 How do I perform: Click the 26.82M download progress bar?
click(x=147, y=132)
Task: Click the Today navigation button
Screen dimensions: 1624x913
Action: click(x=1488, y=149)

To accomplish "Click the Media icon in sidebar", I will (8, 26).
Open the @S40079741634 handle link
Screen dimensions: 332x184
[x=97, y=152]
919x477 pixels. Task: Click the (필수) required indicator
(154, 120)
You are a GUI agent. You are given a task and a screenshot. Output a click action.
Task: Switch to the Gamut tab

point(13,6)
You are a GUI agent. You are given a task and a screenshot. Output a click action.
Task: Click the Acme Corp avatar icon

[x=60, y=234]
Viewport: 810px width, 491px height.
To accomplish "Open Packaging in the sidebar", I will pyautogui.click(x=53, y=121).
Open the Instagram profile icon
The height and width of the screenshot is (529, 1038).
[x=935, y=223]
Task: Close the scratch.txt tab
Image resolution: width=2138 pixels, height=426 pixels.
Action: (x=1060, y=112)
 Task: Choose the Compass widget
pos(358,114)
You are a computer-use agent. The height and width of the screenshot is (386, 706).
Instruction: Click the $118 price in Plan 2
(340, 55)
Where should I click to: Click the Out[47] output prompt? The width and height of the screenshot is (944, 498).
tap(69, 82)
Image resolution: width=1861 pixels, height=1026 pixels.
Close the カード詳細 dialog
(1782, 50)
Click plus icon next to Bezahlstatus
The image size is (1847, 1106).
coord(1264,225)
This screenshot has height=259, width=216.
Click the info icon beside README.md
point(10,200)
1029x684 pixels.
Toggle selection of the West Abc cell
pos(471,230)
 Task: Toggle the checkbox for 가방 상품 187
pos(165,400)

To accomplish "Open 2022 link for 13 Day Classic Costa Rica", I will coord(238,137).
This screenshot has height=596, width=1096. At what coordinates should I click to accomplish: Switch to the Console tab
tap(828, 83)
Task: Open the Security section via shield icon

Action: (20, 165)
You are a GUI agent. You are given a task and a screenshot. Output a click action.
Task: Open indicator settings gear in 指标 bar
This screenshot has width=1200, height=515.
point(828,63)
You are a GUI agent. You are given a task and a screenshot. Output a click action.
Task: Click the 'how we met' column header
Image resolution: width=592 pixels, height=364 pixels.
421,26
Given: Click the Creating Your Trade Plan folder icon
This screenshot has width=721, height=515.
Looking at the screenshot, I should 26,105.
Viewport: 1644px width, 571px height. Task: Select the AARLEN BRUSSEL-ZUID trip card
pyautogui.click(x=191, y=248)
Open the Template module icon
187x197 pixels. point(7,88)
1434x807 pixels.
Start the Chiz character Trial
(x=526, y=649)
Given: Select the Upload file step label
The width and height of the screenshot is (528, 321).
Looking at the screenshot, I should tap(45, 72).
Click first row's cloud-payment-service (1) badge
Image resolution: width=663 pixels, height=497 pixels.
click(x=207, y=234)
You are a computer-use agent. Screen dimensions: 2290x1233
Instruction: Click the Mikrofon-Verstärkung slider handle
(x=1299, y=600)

+-------+

REQUIRED WORK: Reproduce all of the rows above, line for line, without changing anything.

SOLUTION TO THE PROBLEM:
 How do I perform: Click the 26.82M download progress bar?
click(x=147, y=132)
Task: Click the Today navigation button
Screen dimensions: 1624x913
Action: click(x=1488, y=149)

To accomplish "Click the Media icon in sidebar", I will (8, 26).
Open the @S40079741634 handle link
Screen dimensions: 332x184
[x=97, y=152]
919x477 pixels. Task: Click the (필수) required indicator
(154, 120)
You are a GUI agent. You are given a task and a screenshot. Output a click action.
Task: Switch to the Gamut tab

point(13,6)
You are a GUI agent. You are given a task and a screenshot. Output a click action.
Task: Click the Acme Corp avatar icon

[x=60, y=234]
Viewport: 810px width, 491px height.
To accomplish "Open Packaging in the sidebar", I will pyautogui.click(x=53, y=121).
Open the Instagram profile icon
The height and width of the screenshot is (529, 1038).
[x=935, y=223]
Task: Close the scratch.txt tab
Image resolution: width=2138 pixels, height=426 pixels.
Action: (x=1060, y=112)
 Task: Choose the Compass widget
pos(358,114)
You are a computer-use agent. The height and width of the screenshot is (386, 706).
Instruction: Click the $118 price in Plan 2
(340, 55)
Where should I click to: Click the Out[47] output prompt? The width and height of the screenshot is (944, 498).
tap(69, 82)
Image resolution: width=1861 pixels, height=1026 pixels.
Close the カード詳細 dialog
(1782, 50)
Click plus icon next to Bezahlstatus
The image size is (1847, 1106).
coord(1264,225)
This screenshot has height=259, width=216.
Click the info icon beside README.md
point(10,200)
1029x684 pixels.
Toggle selection of the West Abc cell
pos(471,230)
 Task: Toggle the checkbox for 가방 상품 187
pos(165,400)

To accomplish "Open 2022 link for 13 Day Classic Costa Rica", I will coord(238,137).
This screenshot has height=596, width=1096. At what coordinates should I click to accomplish: Switch to the Console tab
tap(828, 83)
Task: Open the Security section via shield icon

Action: (20, 165)
You are a GUI agent. You are given a task and a screenshot. Output a click action.
Task: Open indicator settings gear in 指标 bar
This screenshot has width=1200, height=515.
point(828,63)
You are a GUI agent. You are given a task and a screenshot. Output a click action.
Task: Click the 'how we met' column header
Image resolution: width=592 pixels, height=364 pixels.
421,26
Given: Click the Creating Your Trade Plan folder icon
This screenshot has width=721, height=515.
Looking at the screenshot, I should 26,105.
Viewport: 1644px width, 571px height. Task: Select the AARLEN BRUSSEL-ZUID trip card
pyautogui.click(x=191, y=248)
Open the Template module icon
187x197 pixels. point(7,88)
1434x807 pixels.
Start the Chiz character Trial
(x=526, y=649)
Given: Select the Upload file step label
The width and height of the screenshot is (528, 321).
Looking at the screenshot, I should tap(45, 72).
Click first row's cloud-payment-service (1) badge
Image resolution: width=663 pixels, height=497 pixels.
click(x=207, y=234)
You are a computer-use agent. Screen dimensions: 2290x1233
Instruction: Click the Mikrofon-Verstärkung slider handle
(x=1299, y=600)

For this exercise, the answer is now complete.